# INSTRUCTIONS FOR THE TASK:
Starting at the top line, return each entry word for word.

# SOURCE INFORMATION:
━━━━━━━━━━

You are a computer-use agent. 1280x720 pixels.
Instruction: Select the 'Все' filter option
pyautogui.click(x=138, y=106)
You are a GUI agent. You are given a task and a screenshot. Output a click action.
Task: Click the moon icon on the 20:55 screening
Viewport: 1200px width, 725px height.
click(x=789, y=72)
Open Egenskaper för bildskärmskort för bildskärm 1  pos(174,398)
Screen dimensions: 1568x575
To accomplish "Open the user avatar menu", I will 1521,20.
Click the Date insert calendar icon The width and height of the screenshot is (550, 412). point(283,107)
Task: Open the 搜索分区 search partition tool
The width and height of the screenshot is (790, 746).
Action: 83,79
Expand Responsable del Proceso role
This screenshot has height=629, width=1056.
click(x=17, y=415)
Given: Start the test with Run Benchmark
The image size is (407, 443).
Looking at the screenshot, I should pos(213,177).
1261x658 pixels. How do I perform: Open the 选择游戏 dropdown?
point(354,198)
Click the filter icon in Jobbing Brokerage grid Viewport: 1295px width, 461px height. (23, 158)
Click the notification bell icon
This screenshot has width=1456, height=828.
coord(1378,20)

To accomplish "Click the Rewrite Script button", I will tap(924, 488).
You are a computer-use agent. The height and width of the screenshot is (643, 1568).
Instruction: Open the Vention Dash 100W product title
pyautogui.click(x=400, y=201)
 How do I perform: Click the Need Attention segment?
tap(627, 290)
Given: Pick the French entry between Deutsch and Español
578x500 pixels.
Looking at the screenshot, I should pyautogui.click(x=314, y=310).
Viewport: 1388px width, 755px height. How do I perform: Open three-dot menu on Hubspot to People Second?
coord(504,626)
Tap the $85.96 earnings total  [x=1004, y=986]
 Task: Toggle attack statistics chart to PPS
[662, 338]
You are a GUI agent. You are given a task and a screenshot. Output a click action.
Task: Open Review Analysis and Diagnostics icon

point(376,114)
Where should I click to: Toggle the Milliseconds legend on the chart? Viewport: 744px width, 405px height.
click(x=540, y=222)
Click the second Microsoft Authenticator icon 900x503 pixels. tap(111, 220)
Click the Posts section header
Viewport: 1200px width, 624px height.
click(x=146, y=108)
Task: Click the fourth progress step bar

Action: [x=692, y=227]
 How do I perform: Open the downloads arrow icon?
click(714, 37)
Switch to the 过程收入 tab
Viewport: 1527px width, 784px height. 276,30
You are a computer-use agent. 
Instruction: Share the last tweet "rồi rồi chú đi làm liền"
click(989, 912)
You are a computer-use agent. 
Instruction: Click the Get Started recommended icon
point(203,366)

━━━━━━━━━━

# EXPECTED OUTPUT:
You are a computer-use agent. 1280x720 pixels.
Instruction: Select the 'Все' filter option
pyautogui.click(x=138, y=106)
You are a GUI agent. You are given a task and a screenshot. Output a click action.
Task: Click the moon icon on the 20:55 screening
Viewport: 1200px width, 725px height.
click(x=789, y=72)
Open Egenskaper för bildskärmskort för bildskärm 1  pos(174,398)
Screen dimensions: 1568x575
To accomplish "Open the user avatar menu", I will 1521,20.
Click the Date insert calendar icon The width and height of the screenshot is (550, 412). point(283,107)
Task: Open the 搜索分区 search partition tool
The width and height of the screenshot is (790, 746).
Action: 83,79
Expand Responsable del Proceso role
This screenshot has height=629, width=1056.
click(x=17, y=415)
Given: Start the test with Run Benchmark
The image size is (407, 443).
Looking at the screenshot, I should pos(213,177).
1261x658 pixels. How do I perform: Open the 选择游戏 dropdown?
point(354,198)
Click the filter icon in Jobbing Brokerage grid Viewport: 1295px width, 461px height. (23, 158)
Click the notification bell icon
This screenshot has width=1456, height=828.
coord(1378,20)

To accomplish "Click the Rewrite Script button", I will tap(924, 488).
You are a computer-use agent. The height and width of the screenshot is (643, 1568).
Instruction: Open the Vention Dash 100W product title
pyautogui.click(x=400, y=201)
 How do I perform: Click the Need Attention segment?
tap(627, 290)
Given: Pick the French entry between Deutsch and Español
578x500 pixels.
Looking at the screenshot, I should pyautogui.click(x=314, y=310).
Viewport: 1388px width, 755px height. How do I perform: Open three-dot menu on Hubspot to People Second?
coord(504,626)
Tap the $85.96 earnings total  [x=1004, y=986]
 Task: Toggle attack statistics chart to PPS
[662, 338]
You are a GUI agent. You are given a task and a screenshot. Output a click action.
Task: Open Review Analysis and Diagnostics icon

point(376,114)
Where should I click to: Toggle the Milliseconds legend on the chart? Viewport: 744px width, 405px height.
click(x=540, y=222)
Click the second Microsoft Authenticator icon 900x503 pixels. tap(111, 220)
Click the Posts section header
Viewport: 1200px width, 624px height.
click(x=146, y=108)
Task: Click the fourth progress step bar

Action: [x=692, y=227]
 How do I perform: Open the downloads arrow icon?
click(714, 37)
Switch to the 过程收入 tab
Viewport: 1527px width, 784px height. 276,30
You are a computer-use agent. 
Instruction: Share the last tweet "rồi rồi chú đi làm liền"
click(989, 912)
You are a computer-use agent. 
Instruction: Click the Get Started recommended icon
point(203,366)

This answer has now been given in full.